Er
gebeurde heel wat de laatste dagen, ik ben heel ver geweest, verder dan de Big
Bang ben ik gaan kijken. Je moet het maar doen en het overleven. Thans, nuchter
van geest, blik ik terug op wat enerzijds zwaar, maar ook lichtend van inhoud was. Toch
voel ik dat ik hierover niet alles heb gezegd, is het een onderwerp dat me
altijd bezielen zal, tot in het eindige van mijn dagen, en zeker dan.
Het
is een geluk voor mij, dat dit onderwerp op mijn programma staat omdat het toegankelijk
is en uitgestreken kan worden omdat het oneindig is.
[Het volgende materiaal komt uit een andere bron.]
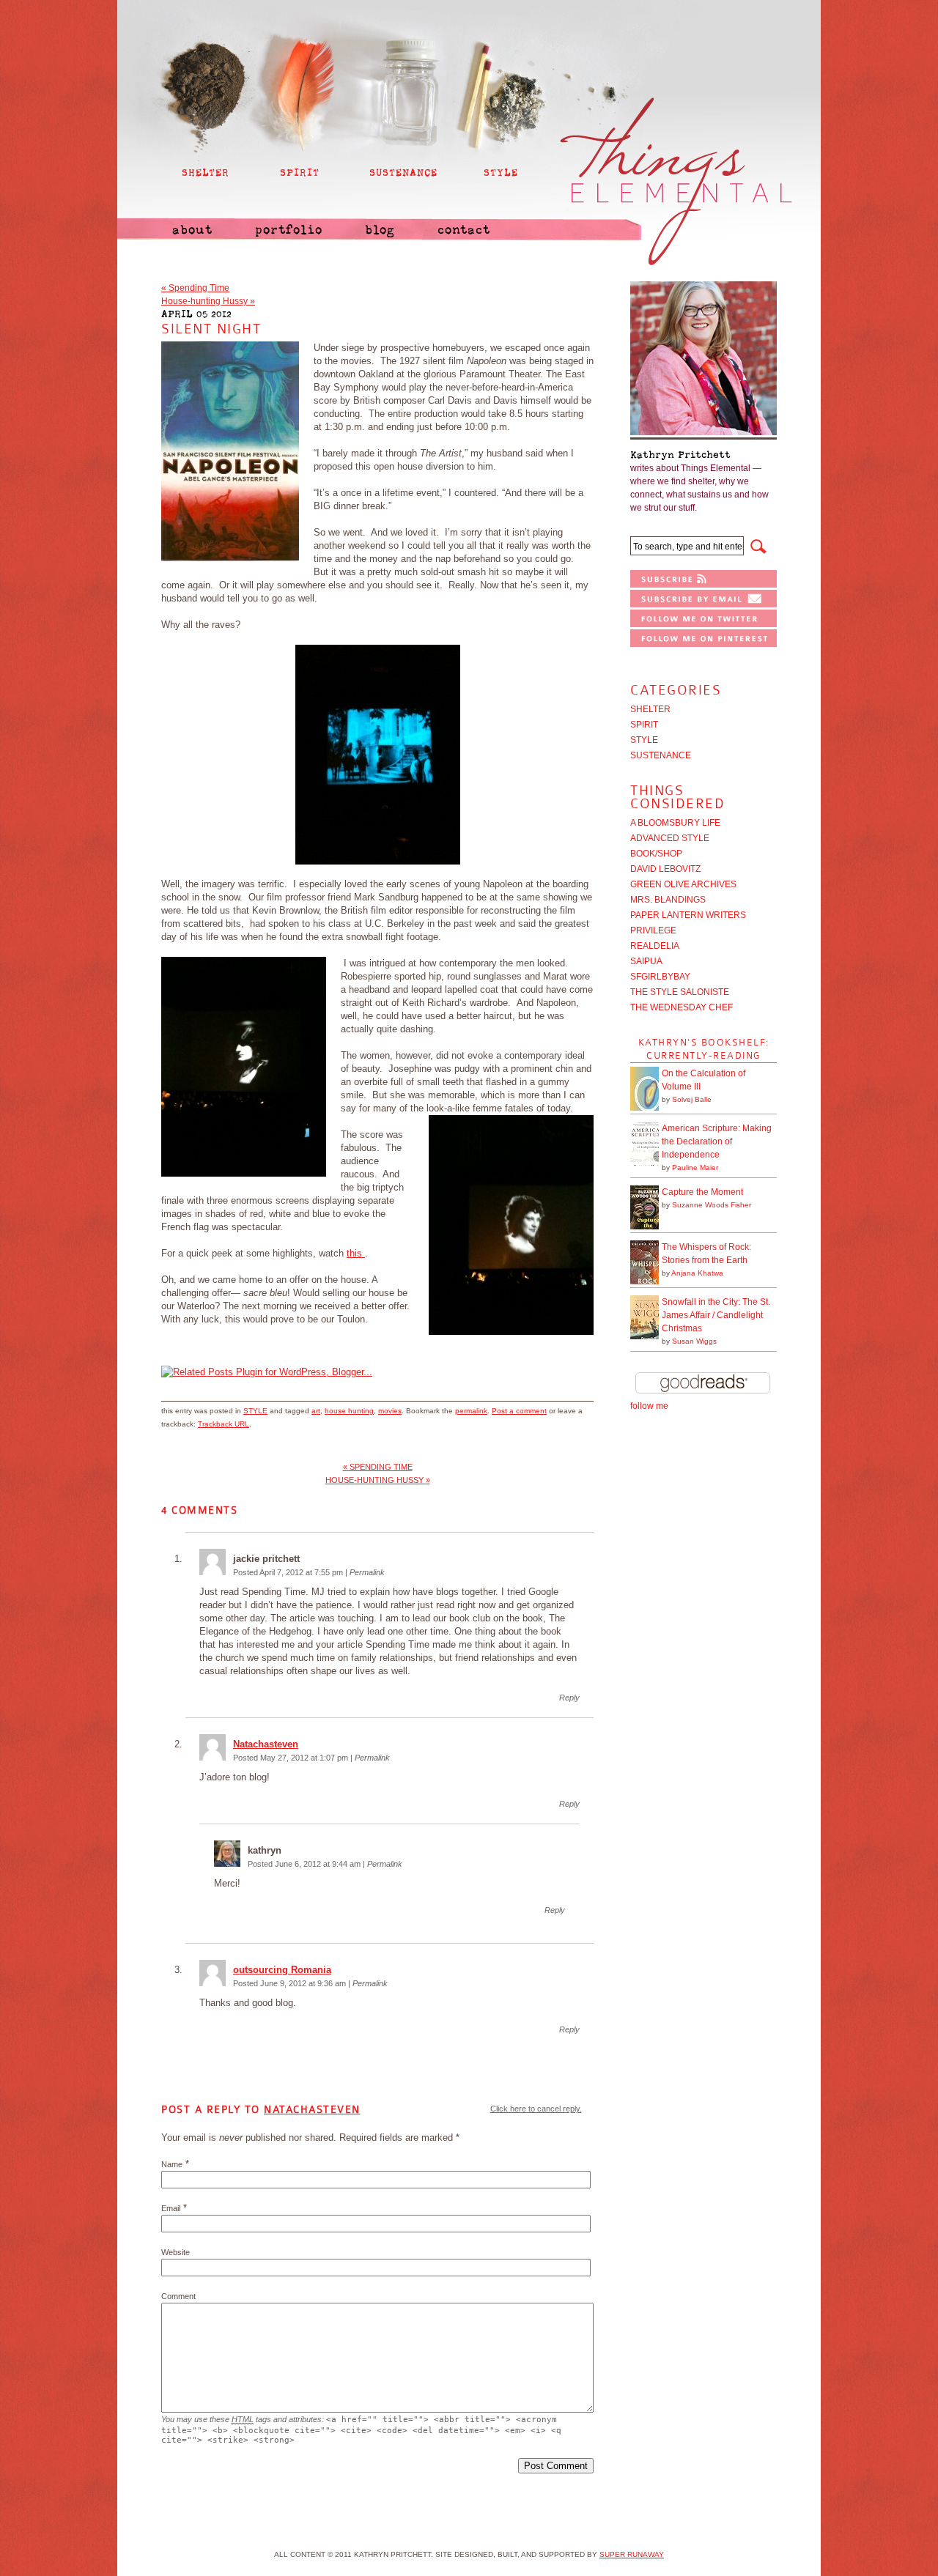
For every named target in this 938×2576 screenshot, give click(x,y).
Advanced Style (669, 838)
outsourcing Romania (282, 1969)
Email (170, 2208)
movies (390, 1411)
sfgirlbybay (660, 976)
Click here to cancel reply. (536, 2108)
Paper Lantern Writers (688, 915)
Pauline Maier (695, 1167)
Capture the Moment (702, 1192)
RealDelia (654, 946)
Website (175, 2252)
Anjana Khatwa (697, 1273)
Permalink (367, 1572)
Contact (463, 229)
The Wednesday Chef (681, 1007)
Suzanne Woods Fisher (711, 1205)
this (356, 1253)
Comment (178, 2296)
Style (255, 1411)
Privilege (653, 930)
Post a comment (519, 1411)
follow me (649, 1406)
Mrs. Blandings (668, 900)
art (315, 1411)
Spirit (644, 724)
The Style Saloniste (679, 992)
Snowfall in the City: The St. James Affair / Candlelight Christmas (716, 1315)
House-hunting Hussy (208, 301)
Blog (380, 229)
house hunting (349, 1411)
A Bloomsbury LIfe (675, 823)
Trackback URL (223, 1424)
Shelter (650, 709)
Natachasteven (265, 1744)
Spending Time (195, 288)
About (192, 229)
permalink (471, 1411)
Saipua (646, 961)
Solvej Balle (692, 1099)
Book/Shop (656, 853)
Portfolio (288, 229)
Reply (569, 1697)
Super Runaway (631, 2554)
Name (171, 2164)
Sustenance (660, 755)
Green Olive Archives (683, 884)
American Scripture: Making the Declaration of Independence (717, 1141)
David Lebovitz (665, 869)
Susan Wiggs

Het is een kluif. Het is
meer dan een bos, het is een regenwoud waarin je, o zo gemakkelijk, verdwalen
kunt. Goed dat ik het weet. Goed dat ik nu en dan zeg dat wat ik verklaar
slechts peilingen zijn, slechts een aftasten is van mogelijkheden die zich
aanbieden, met dien verstande evenwel dat ze alle uitlopen op, toch voor mij
althans, één zekerheid: de dood is niet het einde maar een begin, een terugkeer
naar een Eden. Ik wandel aldus in een cirkel, ik vertrek telkens van uit deze
zekerheid en keer er, via een omweg naar terug.
Dit
is mijn publiek geheim, een ander heb ik niet. Ik denk dat het dit is dat maakt
dat ik niet leeg geschreven geraak, dat er nog altijd iets rest om op terug te
vallen en over uit te weiden met andere woorden, vertrekkende uit nieuwere
oorden om eens te meer aan te komen op een plaats waar ik nog niet was. Het is
dit landschap dat ik elke dag betreed, opneem in mij en waarin ik me beweeg, of
het nu realiteit is of inbeelding, het
maakt - buiten het voelen van de kille luchten - helemaal geen verschil, het
resultaat is het zelfde.
Zo
is het, alsof ik elke dag, door de velden die ik zo goed ken - de horizonlijn
heel laag als ik op de heuvel kom - naar
de vijver rijd. Dat ik er ben, er neerzit of er rondloop, wachtend op een
inval, liefst een verwrongen zin. Liefst een regel om er een gedicht, om er wat
proza uit te putten. Wat er op neer komt binnen te gaan in de beweegloosheid der
dingen en er, even beweegloos, even maar te zijn. Ingekeerd er te staan in het licht
dat nog tanend is met nog steeds een groot zwijgen in mij, roerloos, omwikkeld met
de stilte die van de naakte populieren is, van de grassen, van de struiken is,
die van het water is, van de weerspiegeling is, het enige dat hier beweegt,
trillend, ademend.
Hoe
ik ben, als ik er ben, als ik er niet ben: ik ben de stilte zelf, de wind die
van de stilte is, die van al de dingen is: de tafel en de stoelen op het
terras, de zonneschermen dicht gesnoerd, de blauwe zak met blikjes, roerloos kijkend,
niets hoeven ze te zeggen, alles spreekt. Ik er geen eenzaamheid ken, ik er
opgenomen ben om er weinig meer te zijn, immer wachtende tot er iets komen zal.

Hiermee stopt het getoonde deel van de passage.